Is Robotic Surgery Safe for Breast Cancer Patients?
The FDA recently issued a warning about the use of robotic surgery for mastectomies and other cancer-related surgeries. The warning focused on preliminary evidence that the robotic-assisted procedures may be linked to lower long-term survival, but more research is needed.
Robotic surgery allows for a minimally invasive approach; and with smaller incisions, the approach can lead to less post-op pain, scarring, chance of infection, and quicker recovery time. While robotic surgeries are safe (and FDA-approved) for non-cancer related procedures, their effectiveness and safety has not been adequately tested for cancer-related surgeries.
We checked in with Roshni Rao, MD, renown expert in breast care and chief of the Breast Surgery program at Columbia University Irving Medical Center, to learn more about what this report means for the treatment of breast cancer.
Q: Why are robotic devices under scrutiny for use during mastectomy, specifically?
A: The issue at hand is that the robot has been shown to be beneficial for only certain types of procedures and was therefore only approved for use in these procedures. The use of the robot is now being expanded to mastectomy, and that is where the FDA does have oversight because it is an actual medical device.
The question when utilizing any new device is how much it benefits the patient. It is unclear, at this point, if robotic mastectomy provides any actual advantage over the traditional techniques of electrocautery, scalpel, scissors.
I myself do use a small camera during my nipple sparing mastectomies as it allows for better visualization in certain areas of the operation, and I do perform the procedure to the traditional landmarks.
Q: How does using the camera to assist in surgery differ from the robotic device in question?
A: The camera I use facilitates visualization at the parts of the dissection that is furthest away from the incision. The operation is still the same and performed with all the same equipment. The robotic device utilizes different equipment all together to perform this operation.
Q: What surgical techniques do you use to perform mastectomies?
A: To perform a proper mastectomy, we use the anatomic landmarks of the clavicle, the sternum, the latissimus muscle, and the infra-mammary fold (or top of the rectus muscle) to guide what we remove.
We can perform this operation with several techniques–i.e., some surgeons use electrocautery, some use a scalpel, some like to use scissors. Any of these techniques are fine, as long as the standard tissue is removed.
Q: There are many types of mastectomies, from simple to skin and nipple sparing. What are the most common procedures you perform?
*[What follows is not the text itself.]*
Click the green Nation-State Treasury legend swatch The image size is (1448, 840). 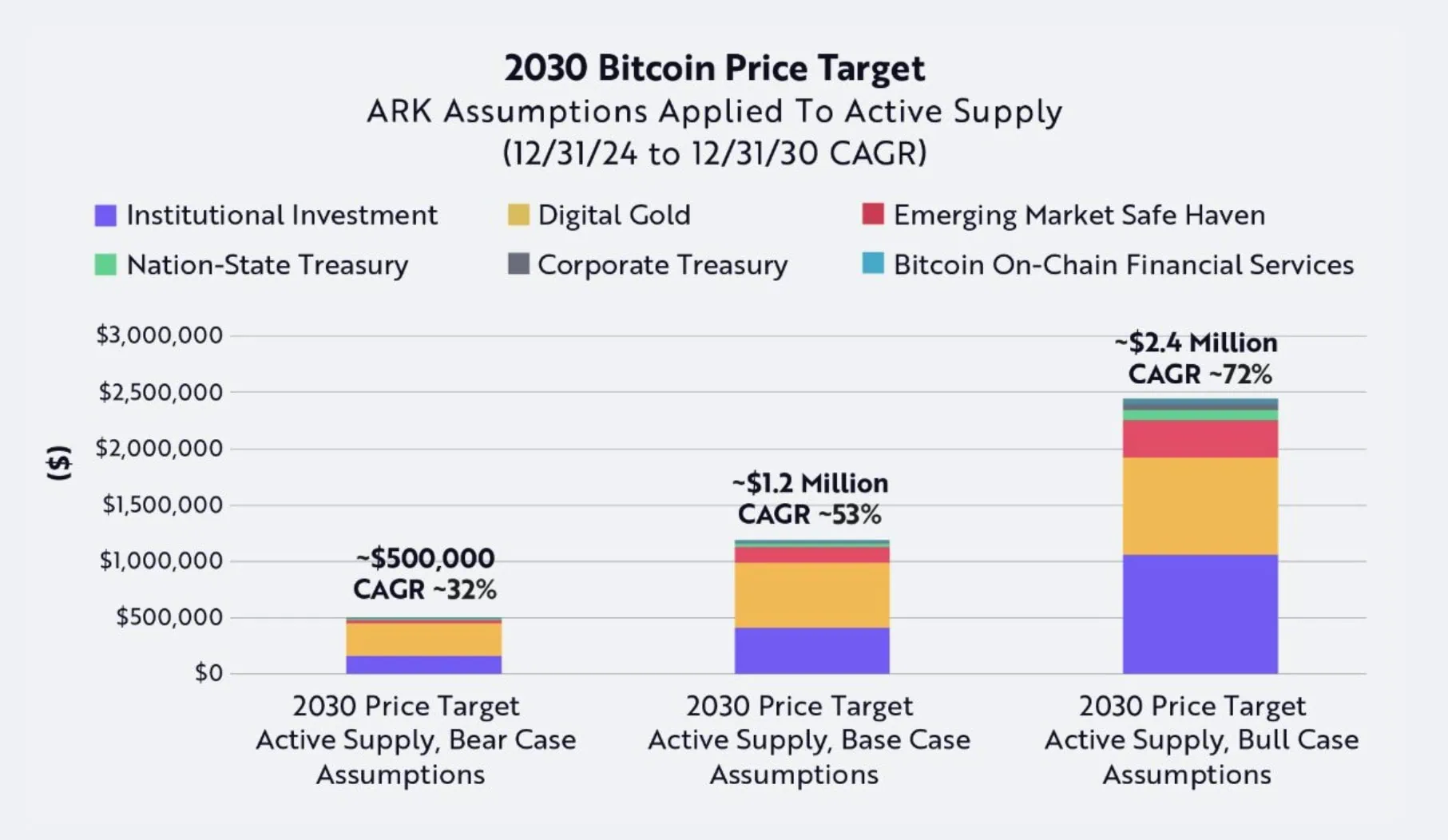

A: The most common is a skin-sparing mastectomy as most patients are candidates for this along with their reconstruction. At Columbia, we do perform a lot of nipple-sparing mastectomies, and this can be a great option for those patients who have certain breast anatomy that facilitates this approach—the selection of surgery is highly personalized.
Q: Between breast-conserving surgery and mastectomy—what’s the difference, and who should get a mastectomy?
A: Breast-conserving surgery is where we remove just that part of the breast where the cancer is, along with a rim of normal tissue surrounding it-what we call margins. Patients who have this operation generally have to undergo radiation afterward.
For patients who have a total mastectomy, the entire breast is removed, and many of these patients are able to avoid radiation. The survival between these two operations is the same.
The choice of operation is very complicated. It depends on family history, personal risk factors, other medical conditions the patient may have—the size of the tumor, specific tumor features, and a patient’s individual values. This decision is only made after discussion with every specific patient.
Q: Any last thoughts on the FDAs warning?
A: I think it is appropriate for the FDA to ask questions about how this device is being utilized, and whether this is supported by evidence. Additionally, I think we do need to focus on high-value care, and that has to be tested prior to adopting any technique or device.